What you are asked to do.
Copy the lines below word for word, beginning at the line that contains "The image size is (690, 473)." and ending at the line that contains "Action: coord(403,24)", with both of those lines included.

Task inputs.
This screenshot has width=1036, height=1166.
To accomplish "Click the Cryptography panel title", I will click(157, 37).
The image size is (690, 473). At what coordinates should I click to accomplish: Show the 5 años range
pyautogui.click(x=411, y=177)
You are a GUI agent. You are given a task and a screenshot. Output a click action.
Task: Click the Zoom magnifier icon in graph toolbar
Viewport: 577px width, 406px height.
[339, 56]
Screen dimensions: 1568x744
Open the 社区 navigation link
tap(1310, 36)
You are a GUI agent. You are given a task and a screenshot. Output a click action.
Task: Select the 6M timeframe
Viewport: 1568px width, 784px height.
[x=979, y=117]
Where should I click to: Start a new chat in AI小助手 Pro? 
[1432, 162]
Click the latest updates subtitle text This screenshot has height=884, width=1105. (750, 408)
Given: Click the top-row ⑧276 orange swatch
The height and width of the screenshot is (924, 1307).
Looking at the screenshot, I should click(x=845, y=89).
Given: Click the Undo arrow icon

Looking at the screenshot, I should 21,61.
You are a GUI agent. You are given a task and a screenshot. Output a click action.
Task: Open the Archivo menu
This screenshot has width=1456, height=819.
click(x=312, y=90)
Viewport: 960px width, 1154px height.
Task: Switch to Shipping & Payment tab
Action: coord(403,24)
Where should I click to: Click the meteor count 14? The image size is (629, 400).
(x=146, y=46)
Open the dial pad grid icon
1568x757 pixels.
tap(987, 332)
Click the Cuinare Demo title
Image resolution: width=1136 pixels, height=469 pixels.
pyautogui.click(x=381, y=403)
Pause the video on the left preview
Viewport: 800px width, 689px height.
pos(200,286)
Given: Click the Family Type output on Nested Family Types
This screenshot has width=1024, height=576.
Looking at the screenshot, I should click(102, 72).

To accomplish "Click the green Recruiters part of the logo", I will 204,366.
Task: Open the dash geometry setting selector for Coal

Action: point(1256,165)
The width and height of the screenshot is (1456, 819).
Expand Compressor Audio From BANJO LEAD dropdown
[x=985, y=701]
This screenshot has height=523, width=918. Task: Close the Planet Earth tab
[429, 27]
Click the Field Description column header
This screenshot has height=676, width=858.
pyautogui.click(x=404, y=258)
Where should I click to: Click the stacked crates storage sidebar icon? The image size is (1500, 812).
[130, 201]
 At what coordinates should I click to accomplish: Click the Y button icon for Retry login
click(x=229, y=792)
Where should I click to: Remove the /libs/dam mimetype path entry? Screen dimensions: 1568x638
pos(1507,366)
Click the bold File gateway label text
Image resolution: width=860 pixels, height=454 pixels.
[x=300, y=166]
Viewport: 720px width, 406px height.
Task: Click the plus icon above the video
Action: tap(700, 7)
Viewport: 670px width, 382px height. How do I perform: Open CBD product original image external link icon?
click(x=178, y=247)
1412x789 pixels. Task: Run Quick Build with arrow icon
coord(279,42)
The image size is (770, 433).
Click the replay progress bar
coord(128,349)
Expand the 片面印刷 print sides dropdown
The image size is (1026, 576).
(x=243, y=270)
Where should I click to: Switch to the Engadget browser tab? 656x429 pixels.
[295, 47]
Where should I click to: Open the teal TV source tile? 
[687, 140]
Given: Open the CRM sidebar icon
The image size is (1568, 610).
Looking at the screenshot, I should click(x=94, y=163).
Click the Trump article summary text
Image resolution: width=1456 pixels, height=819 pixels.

Task response.
The image size is (690, 473). At what coordinates should I click to accomplish: Show the 5 años range
pyautogui.click(x=411, y=177)
You are a GUI agent. You are given a task and a screenshot. Output a click action.
Task: Click the Zoom magnifier icon in graph toolbar
Viewport: 577px width, 406px height.
[339, 56]
Screen dimensions: 1568x744
Open the 社区 navigation link
tap(1310, 36)
You are a GUI agent. You are given a task and a screenshot. Output a click action.
Task: Select the 6M timeframe
Viewport: 1568px width, 784px height.
[x=979, y=117]
Where should I click to: Start a new chat in AI小助手 Pro? 
[1432, 162]
Click the latest updates subtitle text This screenshot has height=884, width=1105. (750, 408)
Given: Click the top-row ⑧276 orange swatch
The height and width of the screenshot is (924, 1307).
Looking at the screenshot, I should click(x=845, y=89).
Given: Click the Undo arrow icon

Looking at the screenshot, I should 21,61.
You are a GUI agent. You are given a task and a screenshot. Output a click action.
Task: Open the Archivo menu
This screenshot has width=1456, height=819.
click(x=312, y=90)
Viewport: 960px width, 1154px height.
Task: Switch to Shipping & Payment tab
Action: coord(403,24)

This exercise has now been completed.